Ormonde Jayne Damask

Candied rose petals in an antique sugar pot
アンティークのシュガーポットに入ったバラの砂糖漬け

「苦手な香りはありますか」と言われたとき、わたしは「レザー、タバコ、ローズ」と答える。ローズ系の香りを心地良いと思ったことはなく、世の中で大絶賛されているFrederic MalleのPortrait of a Ladyですら顔をしかめてしまう。青臭さの残るローズウォーターは好きなのに、フレグランスとなるとまるで好まない。だから、これまで一度もローズ系のフレグランスを買ったこともない。

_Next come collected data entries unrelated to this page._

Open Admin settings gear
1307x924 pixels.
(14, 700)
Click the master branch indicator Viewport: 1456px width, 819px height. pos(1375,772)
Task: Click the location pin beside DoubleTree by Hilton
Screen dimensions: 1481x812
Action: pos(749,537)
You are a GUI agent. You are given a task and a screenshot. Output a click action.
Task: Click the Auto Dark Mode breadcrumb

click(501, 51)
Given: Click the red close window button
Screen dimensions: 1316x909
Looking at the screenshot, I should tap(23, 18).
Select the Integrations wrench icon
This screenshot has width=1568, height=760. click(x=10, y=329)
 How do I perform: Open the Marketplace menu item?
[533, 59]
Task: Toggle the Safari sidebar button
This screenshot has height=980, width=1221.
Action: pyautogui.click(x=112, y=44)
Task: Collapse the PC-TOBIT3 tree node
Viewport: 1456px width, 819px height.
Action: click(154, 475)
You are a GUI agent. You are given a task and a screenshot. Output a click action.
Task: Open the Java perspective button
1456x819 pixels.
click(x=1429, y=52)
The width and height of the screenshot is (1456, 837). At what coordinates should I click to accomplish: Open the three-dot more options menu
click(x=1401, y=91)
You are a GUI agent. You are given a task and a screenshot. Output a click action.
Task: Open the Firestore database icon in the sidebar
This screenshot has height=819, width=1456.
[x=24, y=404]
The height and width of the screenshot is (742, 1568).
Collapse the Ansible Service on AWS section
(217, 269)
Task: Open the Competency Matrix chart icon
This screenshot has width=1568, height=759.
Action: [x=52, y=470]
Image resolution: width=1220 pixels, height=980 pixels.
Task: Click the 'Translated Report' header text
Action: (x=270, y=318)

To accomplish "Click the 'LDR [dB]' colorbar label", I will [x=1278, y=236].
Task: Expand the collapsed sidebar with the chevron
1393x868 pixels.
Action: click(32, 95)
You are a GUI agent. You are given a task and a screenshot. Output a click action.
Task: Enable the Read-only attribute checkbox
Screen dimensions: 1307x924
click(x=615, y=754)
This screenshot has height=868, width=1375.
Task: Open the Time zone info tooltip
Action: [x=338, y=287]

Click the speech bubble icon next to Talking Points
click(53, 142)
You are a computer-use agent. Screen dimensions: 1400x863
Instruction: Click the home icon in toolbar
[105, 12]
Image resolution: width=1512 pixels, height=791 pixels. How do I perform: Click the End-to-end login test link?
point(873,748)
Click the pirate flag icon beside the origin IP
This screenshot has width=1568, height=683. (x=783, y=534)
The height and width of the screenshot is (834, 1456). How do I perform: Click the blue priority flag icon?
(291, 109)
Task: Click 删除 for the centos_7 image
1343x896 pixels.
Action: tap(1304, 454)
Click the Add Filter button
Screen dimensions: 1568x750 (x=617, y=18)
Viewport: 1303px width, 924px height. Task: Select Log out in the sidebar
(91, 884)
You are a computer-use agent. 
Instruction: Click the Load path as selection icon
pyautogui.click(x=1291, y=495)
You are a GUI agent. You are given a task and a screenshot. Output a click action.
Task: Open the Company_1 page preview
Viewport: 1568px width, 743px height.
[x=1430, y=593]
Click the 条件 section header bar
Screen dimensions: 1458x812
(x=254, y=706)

そんなわたしが、Jovoyで紹介してもらってサンプルを購入したのがOrmonde JayneのDamaskだ。スプレーした瞬間に弾けるブラックカラントや洋ナシのフルーティノートと、その奥に潜むキャンディのような甘さが刺さってしまった。

キラキラとしたフルーティなトップノートを、あたたかみのあるピンクペッパーとローズの香りが追いかける。ローズにもグリーンノートを含んだひんやりと冷たいローズと、もわりとあたたかいローズがあるが、これは後者だ。やさしいハグのような、安心感を与えてくれるような。

そしてその奥から、アンティークの木箱を開けたときのような、もしくは古くからある美術館に足を踏み入れたときのような、重厚感のあるウッディノートが香りはじめる。まるで砂糖漬けのような甘いローズの香りと、そこに加わる少し埃っぽいような渋さのバランスがあとをひく。

キラキラとしているのに浮つかない香り。大人のためのフローラルキャンディ系フレグランス、と言えそうだ。